— start of Record list —

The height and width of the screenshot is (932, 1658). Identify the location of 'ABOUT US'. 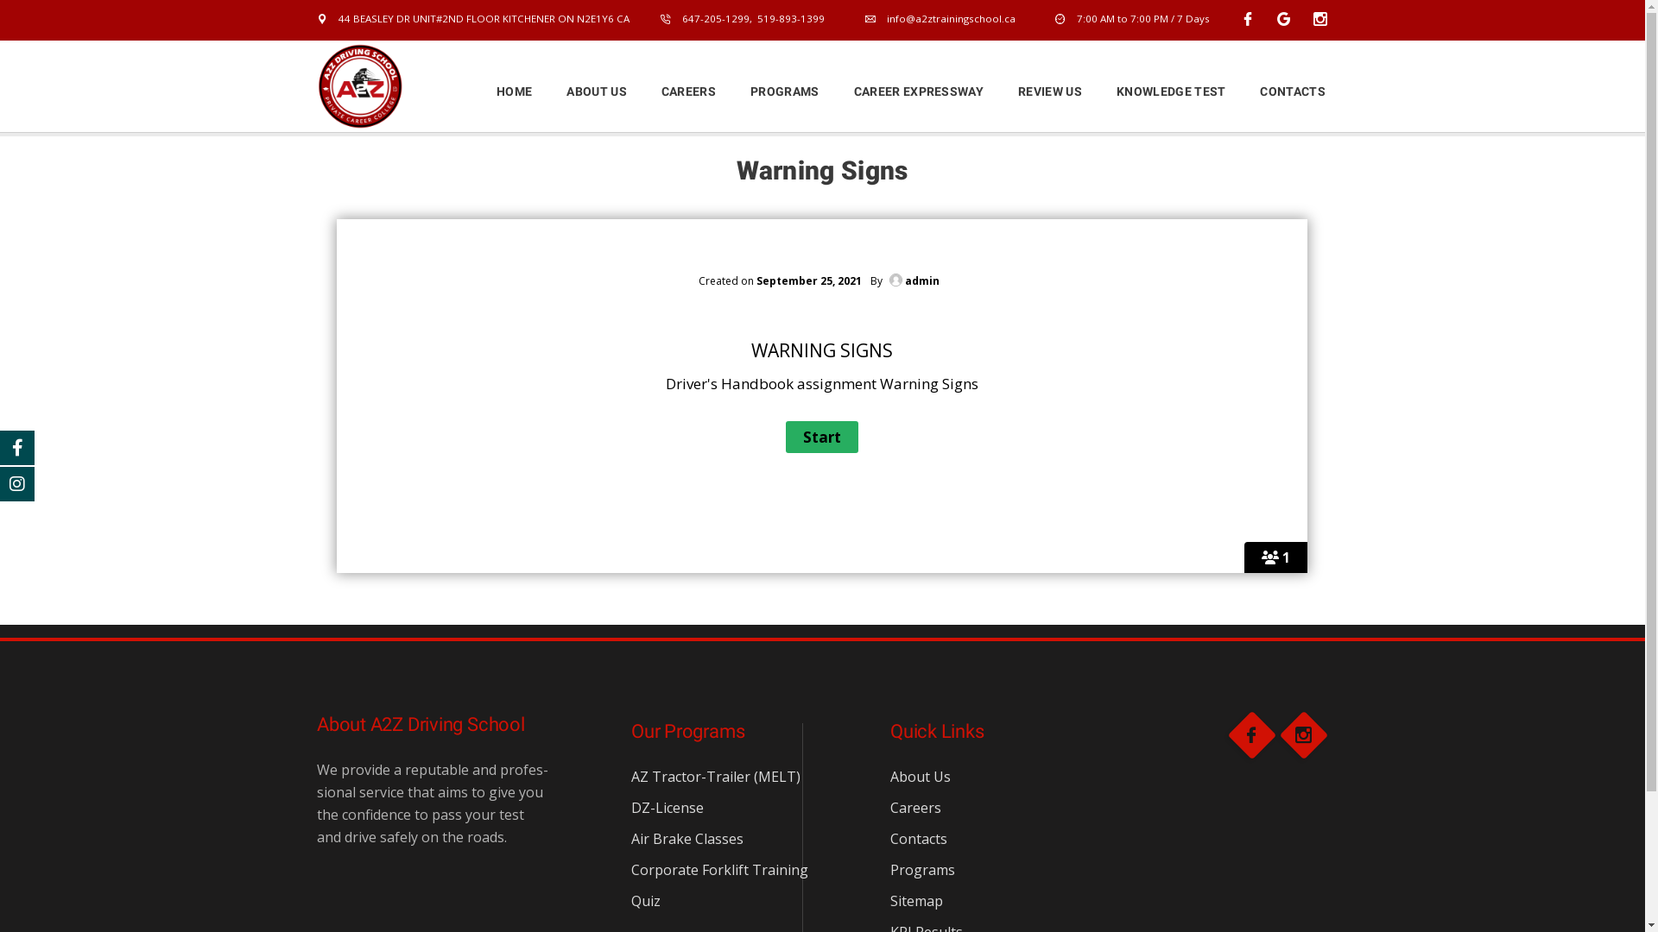
(547, 91).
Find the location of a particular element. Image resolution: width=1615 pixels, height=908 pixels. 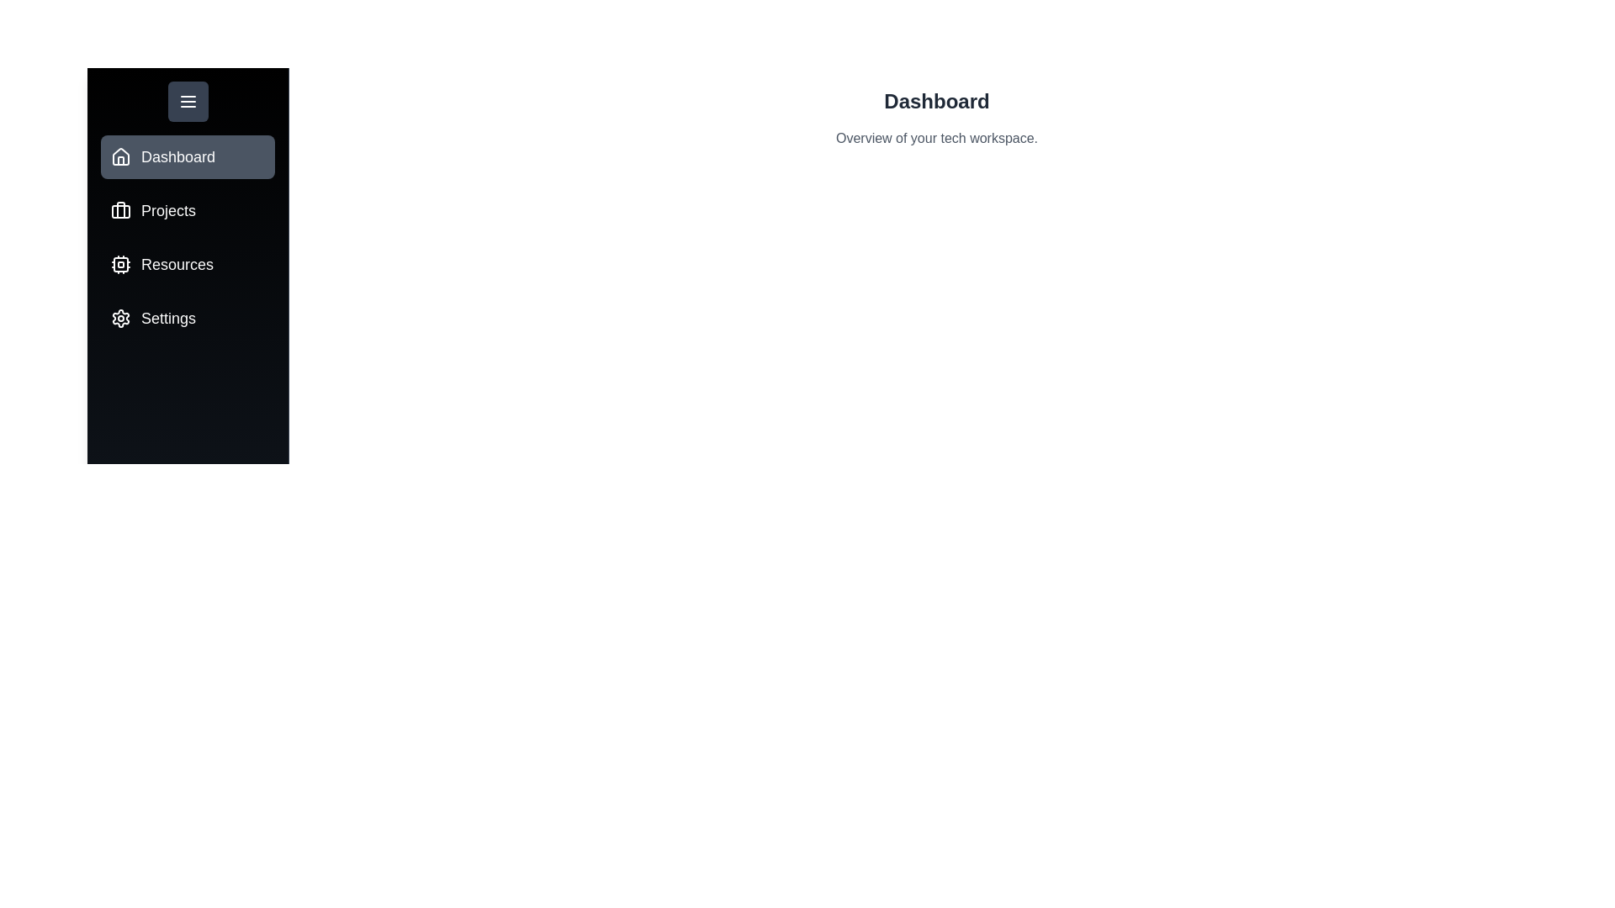

the tab icon for Settings to switch to that tab is located at coordinates (120, 318).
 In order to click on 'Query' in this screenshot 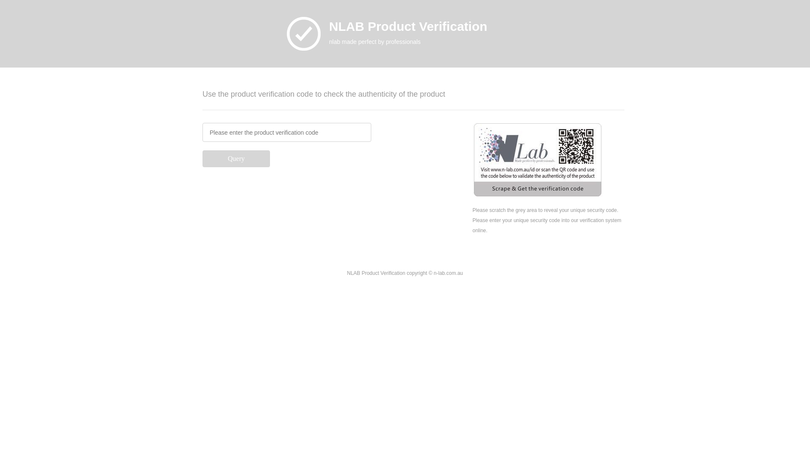, I will do `click(203, 158)`.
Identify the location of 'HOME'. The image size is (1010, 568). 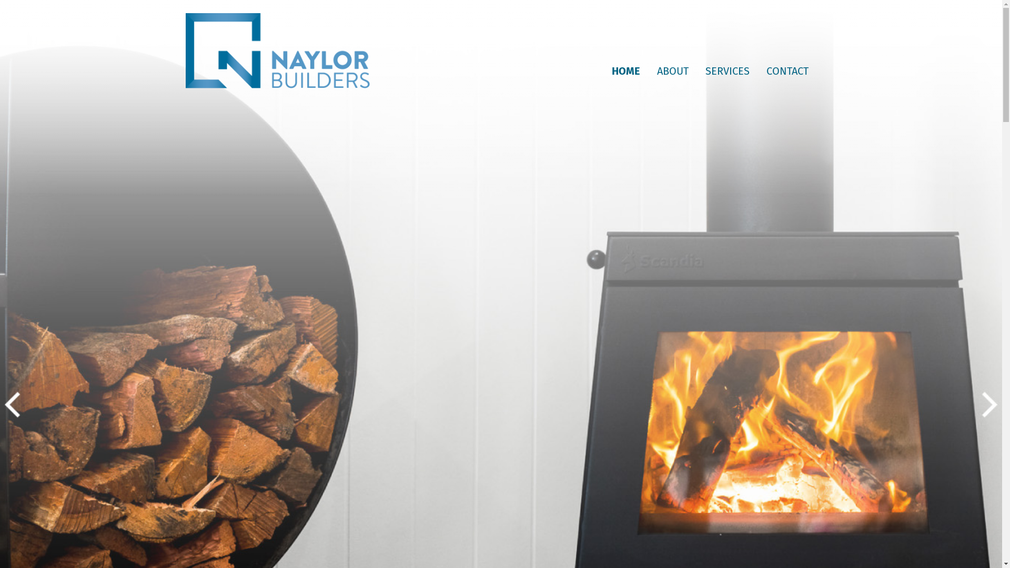
(625, 70).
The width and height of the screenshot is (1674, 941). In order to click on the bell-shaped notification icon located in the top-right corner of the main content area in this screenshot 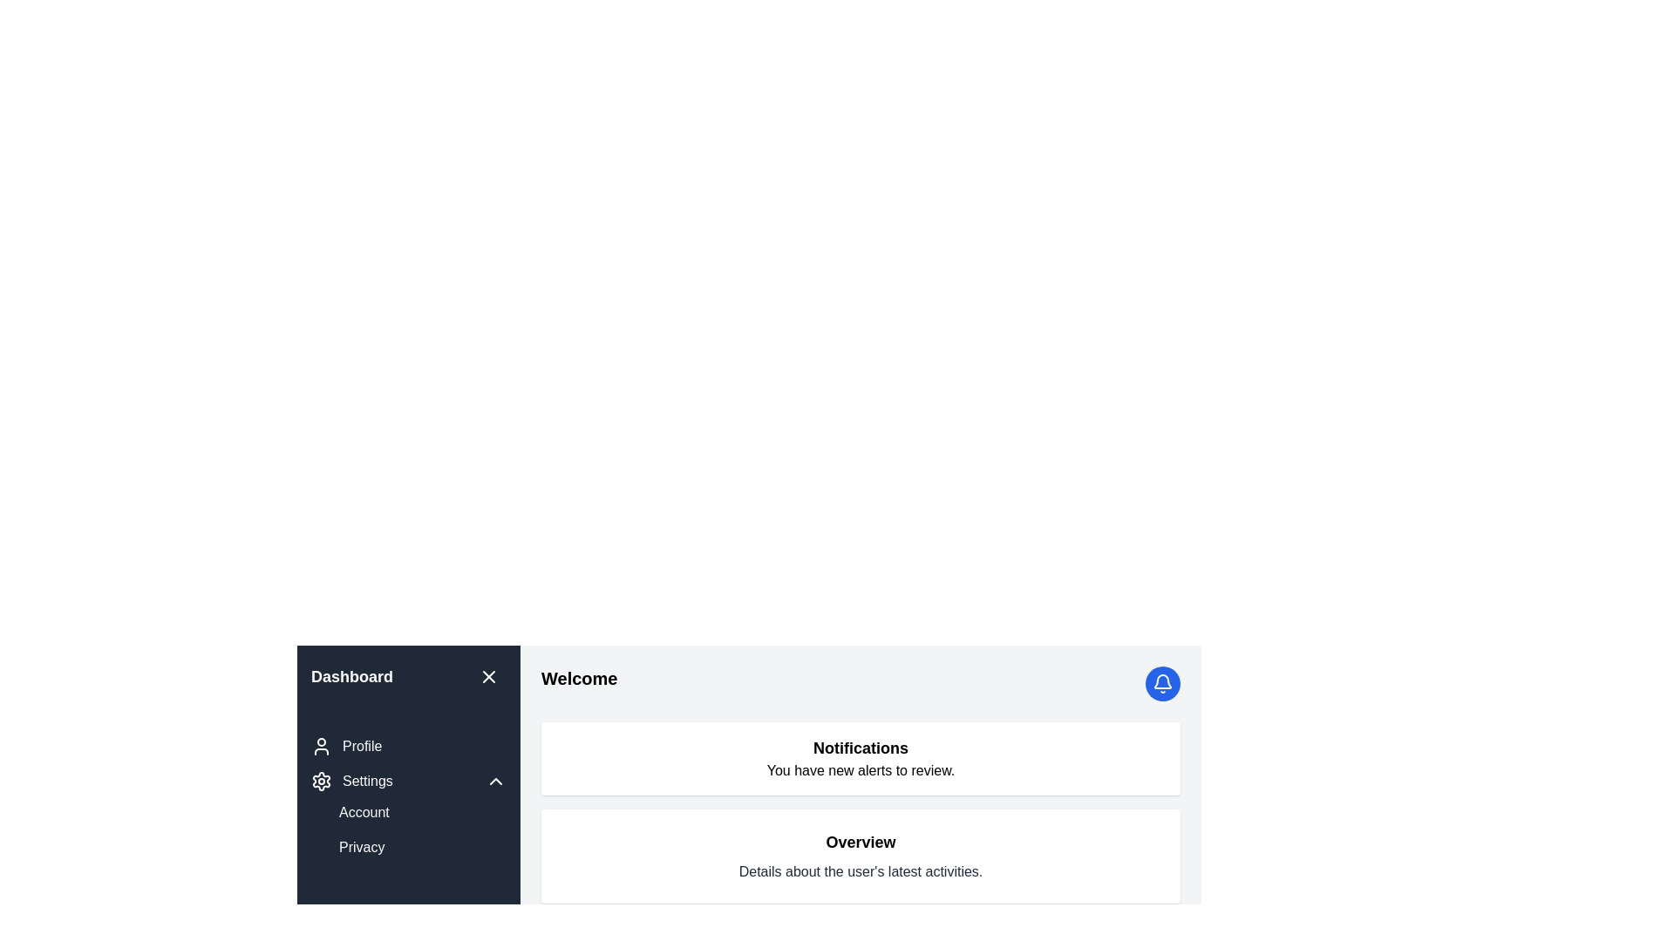, I will do `click(1163, 683)`.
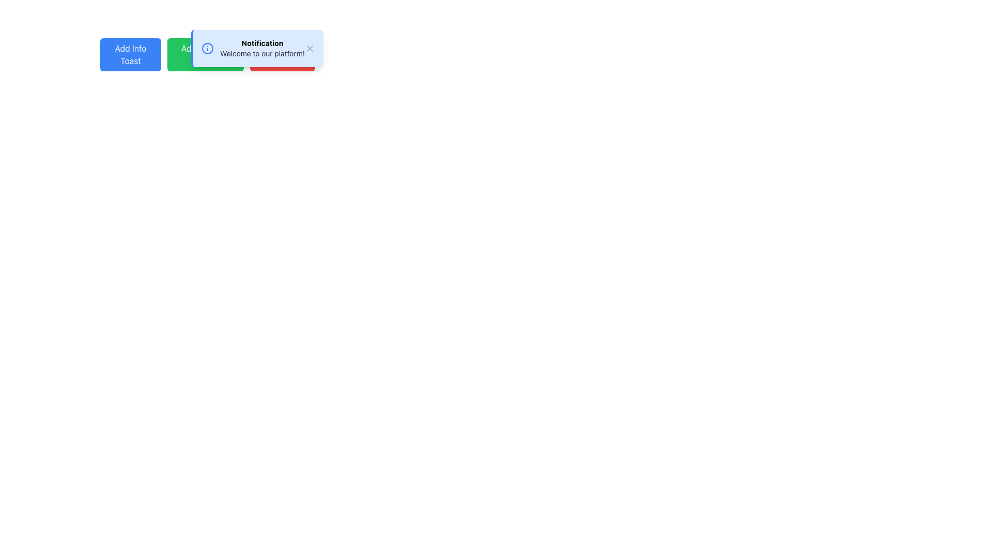 The image size is (992, 558). Describe the element at coordinates (262, 48) in the screenshot. I see `the Text Block that displays 'Notification' in bold and 'Welcome to our platform!' in gray, which is centered within a light blue background box` at that location.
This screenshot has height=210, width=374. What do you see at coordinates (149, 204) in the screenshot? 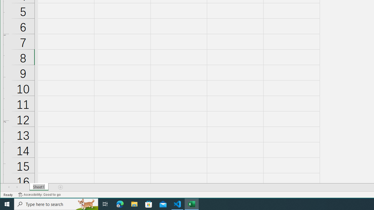
I see `'Microsoft Store'` at bounding box center [149, 204].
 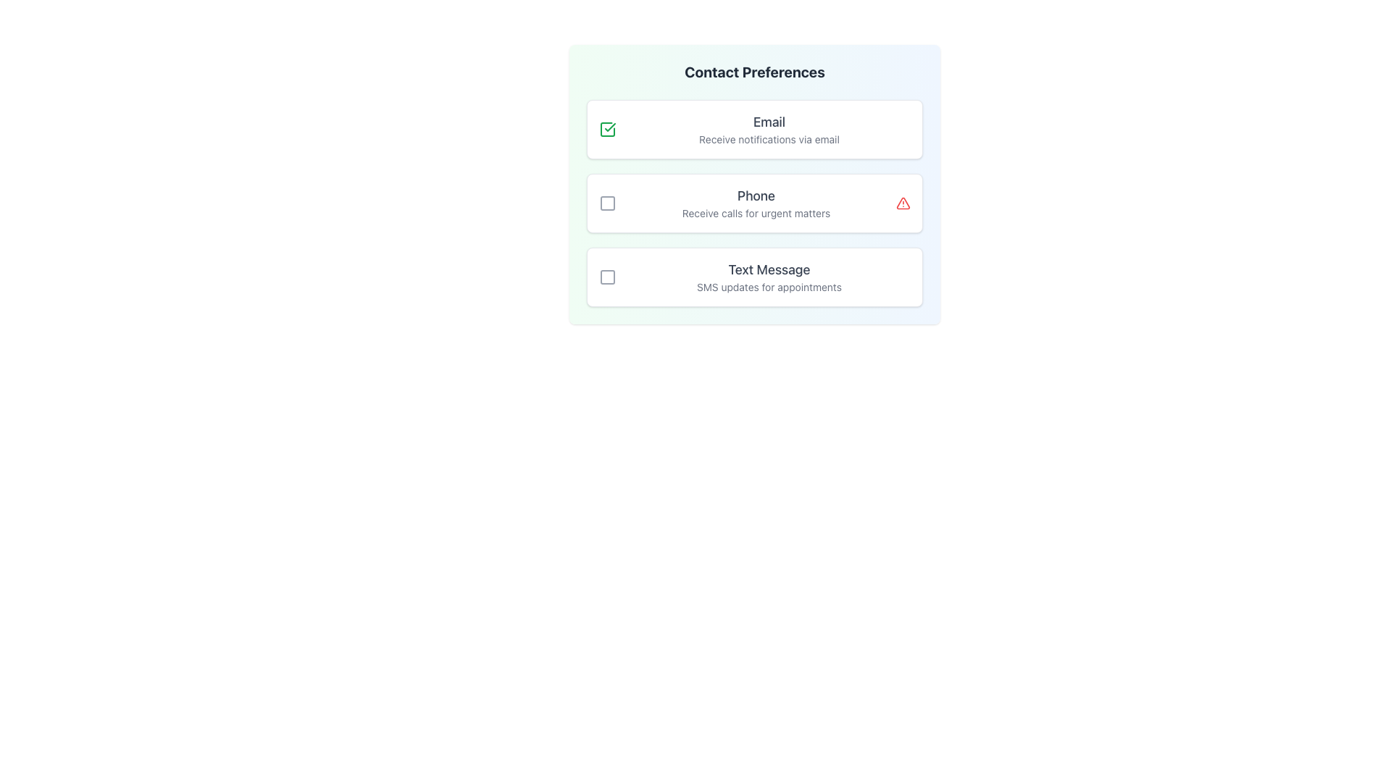 I want to click on the checkbox for 'Phone' under the 'Contact Preferences' widget, so click(x=753, y=183).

— end of Record list —

• Problem: Render the data from its first line through the line containing "the tab icon", inclusive, as a JSON list of strings with one string per line. Omit blank lines and leave the pictures out.

• Solved problem:
[
  "The height and width of the screenshot is (932, 1658). Identify the location of 'ABOUT US'. ",
  "(547, 91).",
  "Find the location of a particular element. Image resolution: width=1615 pixels, height=908 pixels. ",
  "the tab icon for Settings to switch to that tab is located at coordinates (120, 318)."
]